> **Exercise details**:
Copy each line of the data below in which the word "your" can be found.

(Stored items)
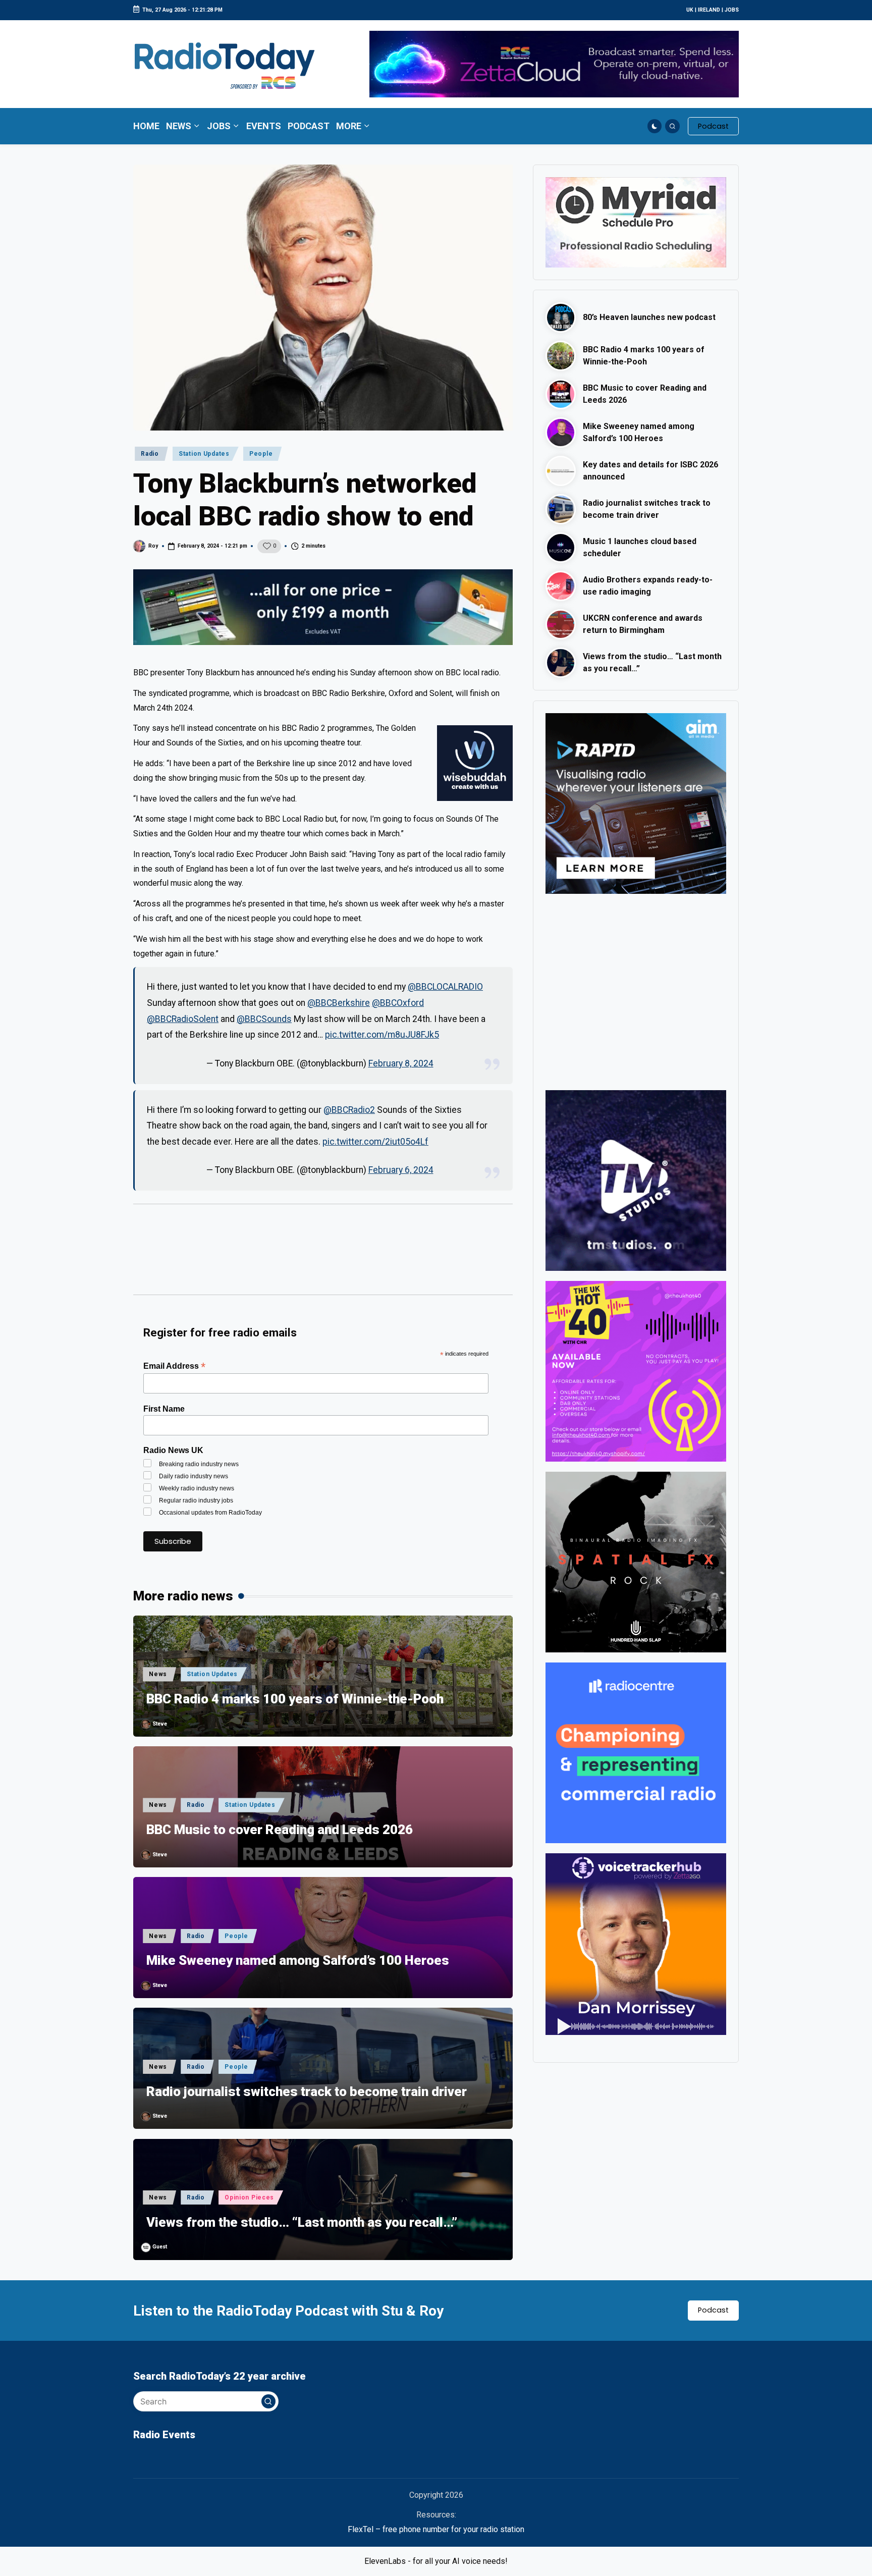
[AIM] (636, 803)
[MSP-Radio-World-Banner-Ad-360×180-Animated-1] (636, 222)
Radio (150, 453)
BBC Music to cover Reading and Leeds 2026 (279, 1829)
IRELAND (709, 10)
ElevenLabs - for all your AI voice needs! (436, 2561)
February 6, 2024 (400, 1170)
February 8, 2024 (400, 1063)
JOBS (732, 10)
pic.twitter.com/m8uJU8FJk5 (382, 1035)
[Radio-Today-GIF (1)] (636, 1752)
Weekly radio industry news (196, 1488)
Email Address (174, 1366)
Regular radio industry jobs (196, 1500)
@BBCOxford (398, 1003)
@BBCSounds (264, 1019)
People (260, 453)
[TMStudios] (636, 1180)
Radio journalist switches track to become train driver (306, 2091)
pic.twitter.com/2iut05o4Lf (375, 1142)
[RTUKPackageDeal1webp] (323, 607)
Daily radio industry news (193, 1476)
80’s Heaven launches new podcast (649, 317)
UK (689, 10)
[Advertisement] (323, 1254)
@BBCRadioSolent (183, 1019)
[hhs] (636, 1562)
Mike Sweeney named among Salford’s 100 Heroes (297, 1960)
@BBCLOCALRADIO (445, 987)
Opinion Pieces (249, 2197)
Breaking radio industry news (199, 1464)
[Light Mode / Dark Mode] (654, 126)
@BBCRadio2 (349, 1110)
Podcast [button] (713, 2310)
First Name (164, 1409)
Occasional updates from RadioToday (210, 1512)
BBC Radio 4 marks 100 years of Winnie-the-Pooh (295, 1698)
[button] (713, 126)
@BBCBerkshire (338, 1003)
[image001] (636, 1371)
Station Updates (204, 453)
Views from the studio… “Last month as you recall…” (301, 2222)
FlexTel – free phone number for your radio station (436, 2529)
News (158, 1674)
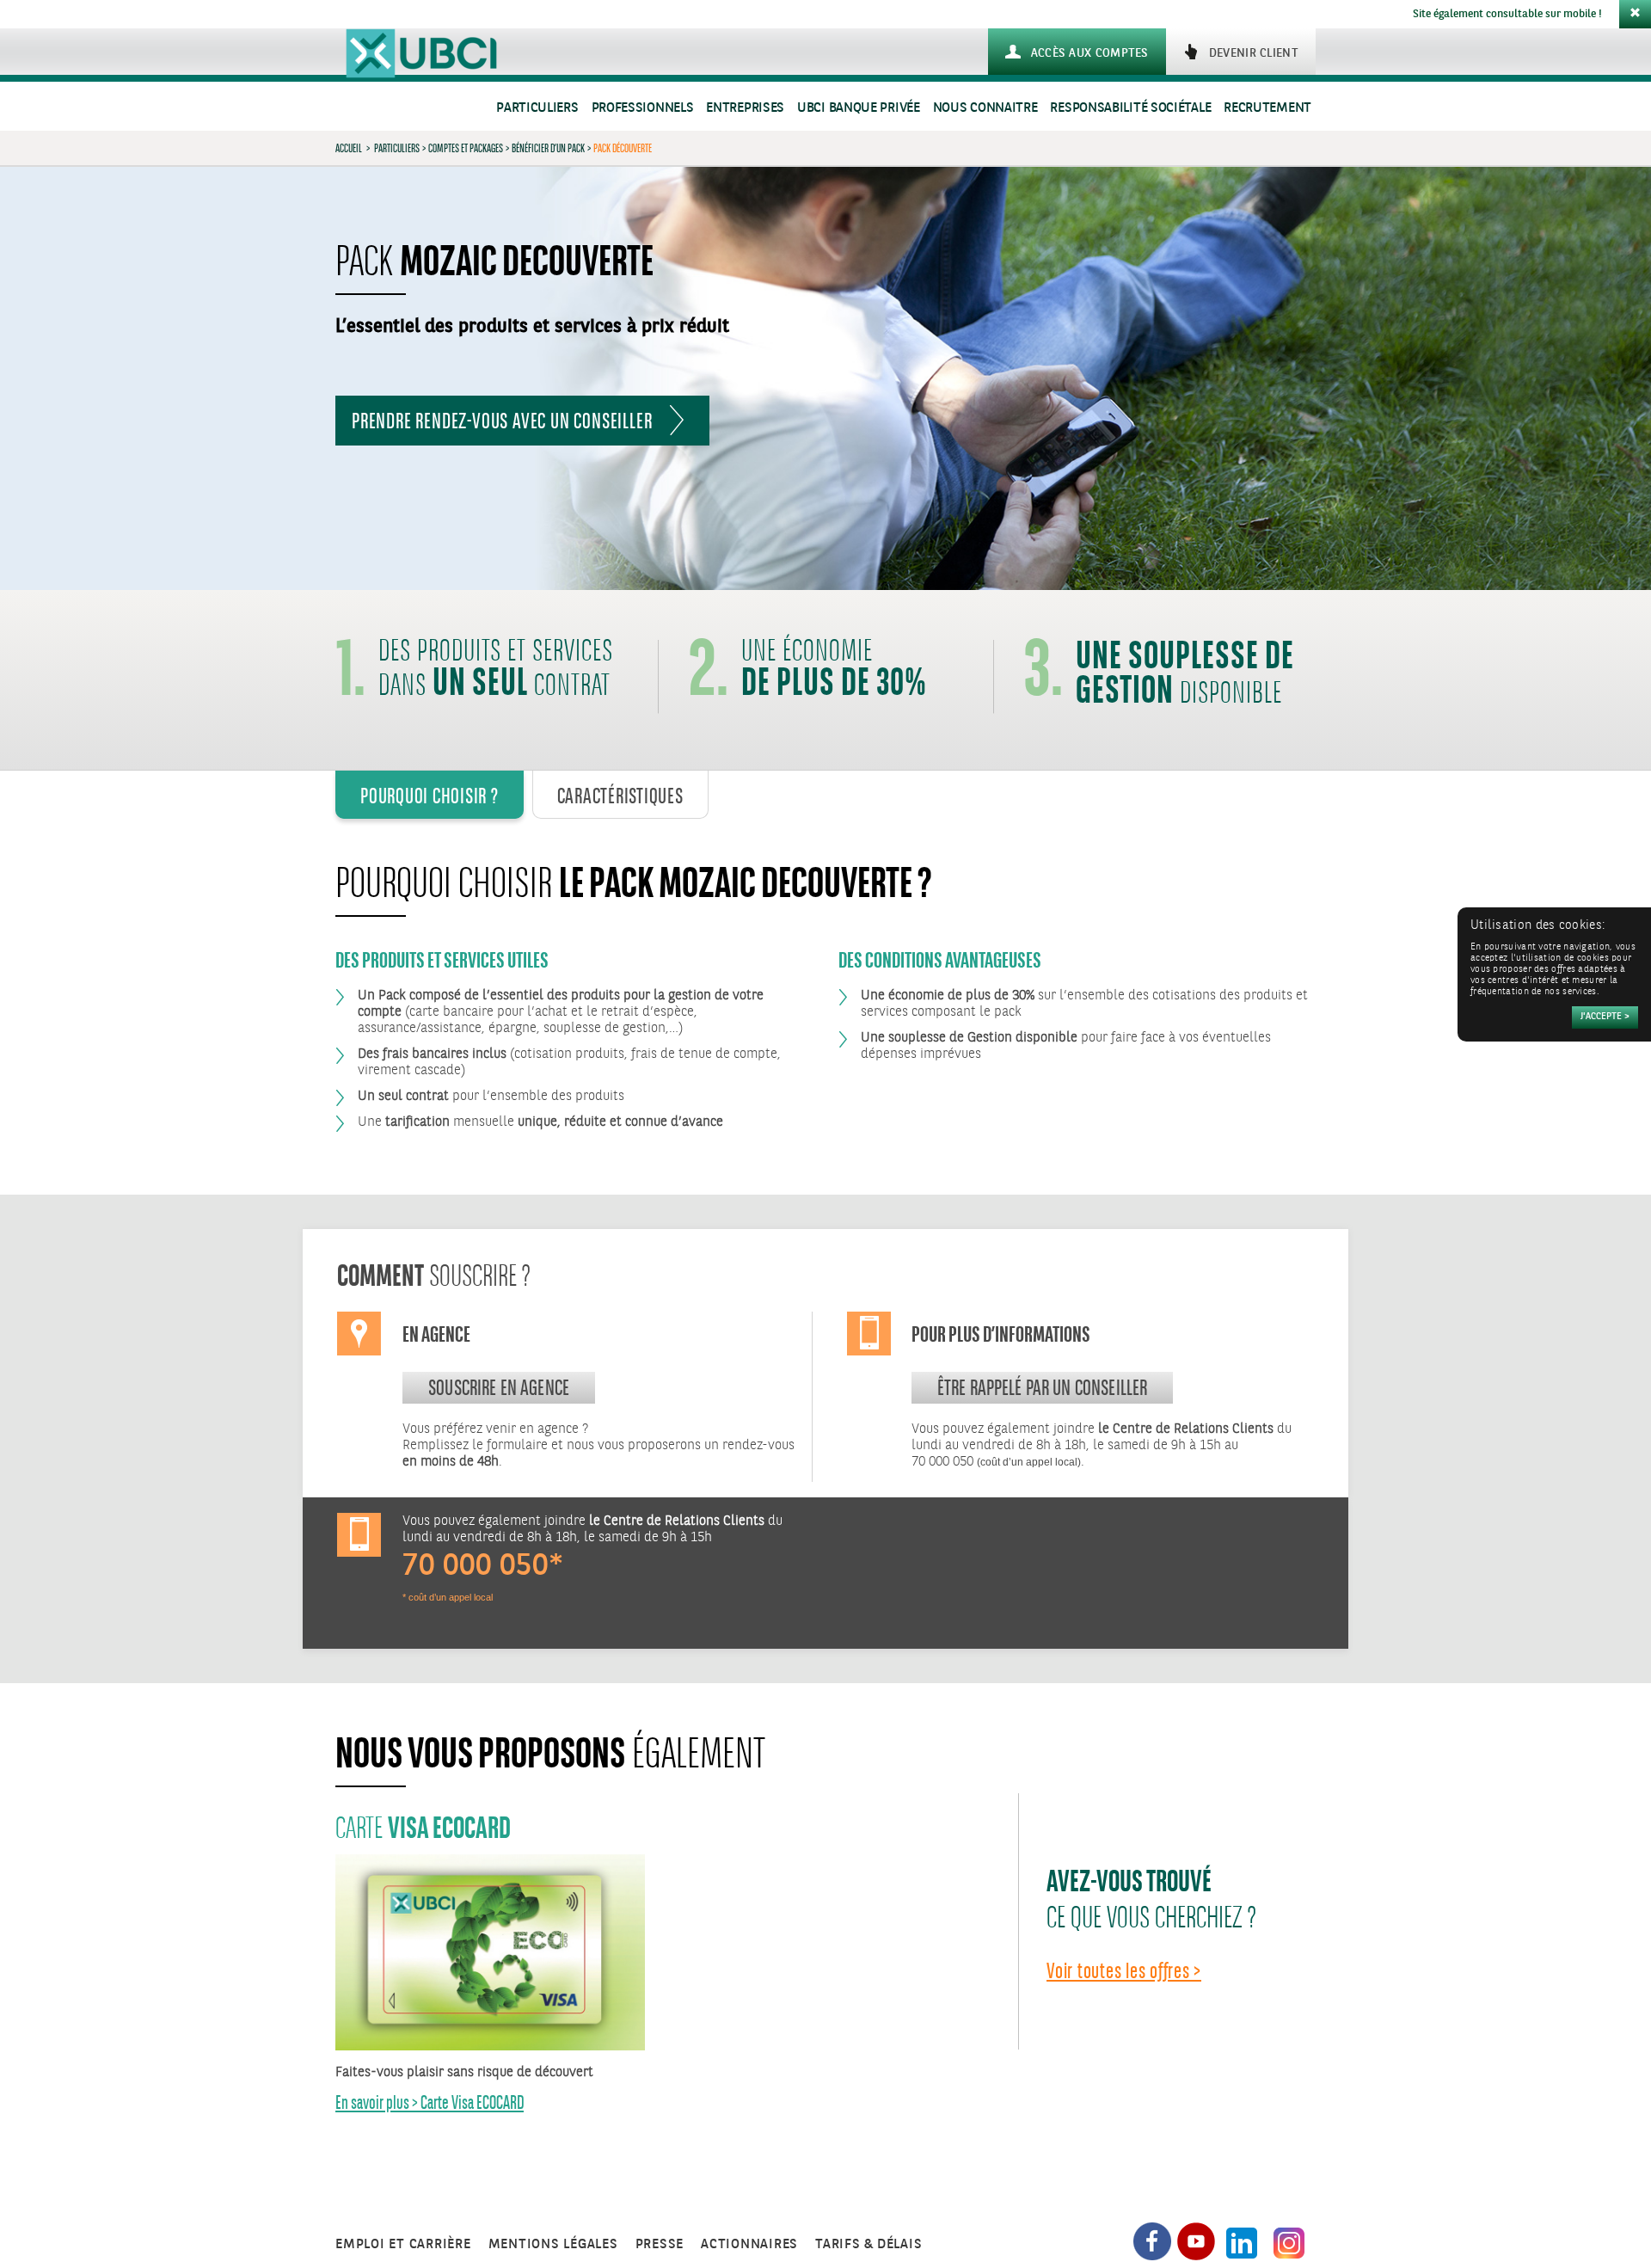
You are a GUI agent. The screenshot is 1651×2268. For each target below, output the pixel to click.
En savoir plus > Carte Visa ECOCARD (429, 2102)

> **Exercise response**:
ElevenLabs - for all your AI voice needs! (436, 2561)
FlexTel – free phone number for your radio station (436, 2529)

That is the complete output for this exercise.